South Sudanese legal activist Khansa Ibrahim says that the country’s constitution stipulates the right of citizens to access basic services, including education, health, and others. She explained that the state is obliged to provide services to its citizens, such as schools and hospitals, to help the vulnerable citizens to obtain health services and receive medicines and at the same level of
services that the citizens receive from private facilities. “Any citizen who goes to the hospital must receive treatment through medical personnel to serve the citizen,” she narrates. “This is one of the rights stipulated in the Constitution of South Sudan.”
Radio Tamazuj randomly talked to some citizens around the country about health services in their area, and what the government is doing. Stella Sonya, a resident of Ibalo village in Eastern Equatoria state, says that her area has no sufficient medicines to treat patients, and sometimes the necessary medicines such as Panadol and Anti-Malaria are lacking, and sometimes citizens die on the road due to poor health services.
Juba resident Tabitha said it is her right as a citizen that the state provides services to them in cooperation with the citizens because the government without the citizens will not be able to work. “The hygienic environment around the neighbourhoods [in Juba] is not clean, so the government must work on that in addition to the provision of water,” she said. “We have not received our wages for a long period of time. This is difficult for the government to look into. In addition, we suffer from the problem of lack of drainage within the city, which must be solved.”
On the same note, Batwil Simbi said that the state needs to engage in serious work to be able to provide services to the citizens, and the first of these services is to provide security for the citizens in order to ensure the delivery of the rest of the services in various regions. Secondly, the provision of health services and improvement of infrastructures such as roads, public utilities, electricity and others. “These are the simple things that must be provided to the citizens in South Sudan,” Simbi stressed.
Governor of Central Equatoria State, Emmanuel Adil Anthony says that recovering from the effects of the long war in the country is the priority for the government.
“The issue of providing services to citizens is important especially since most of the infrastructure in this state has been destroyed due to the war. Health centres, schools and roads were destroyed, ” Adil narrates. “We are working to rebuild schools, health centres and roads to contribute to the return of citizens to their homes, ” Governor Adil told Radio Tamazuj.
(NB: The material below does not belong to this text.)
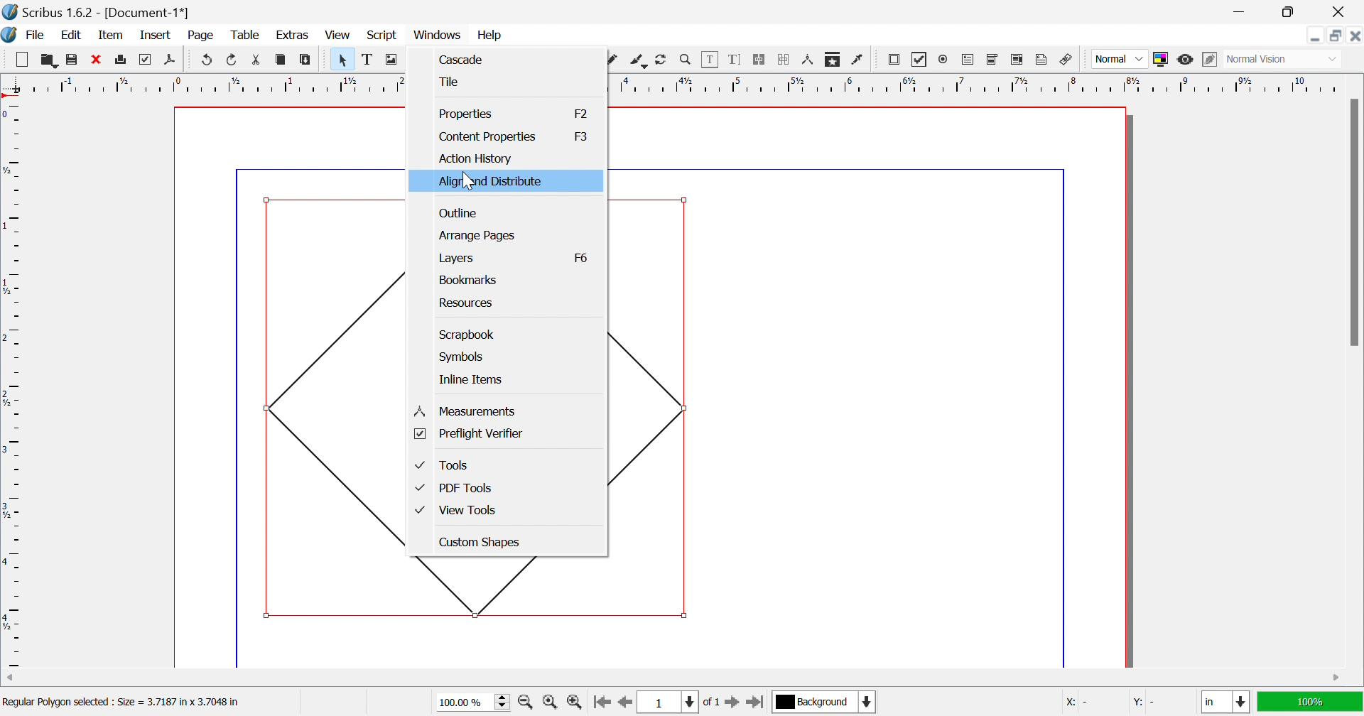  Describe the element at coordinates (589, 59) in the screenshot. I see `Bezler curve` at that location.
Civil activist Jaafar Moi said South Sudanese are in need of services, pointing out that South Sudanese suffer in obtaining the most basic services. “The government now must strive to provide services to the citizens,” he said. “They must look at the suffering of the people and solve it, just as they care about members of parliament. This includes the provision of schools, security, health, roads and others, these projects must be implemented.”
In light of the suffering of citizens and the weakness of the government to provide quality health services, the question remains, what should be done to end the suffering of the citizens? Citizen Irumu Jackie answers again, “The government should provide health services to the citizen, provide trained and qualified health cadres to provide health services to citizens in remote villages, establish health facilities with good specifications, and provide medicines to serve the citizens there because many citizens suffer in transferring patients from villages to the city for treatment. Some die because of poor health services.”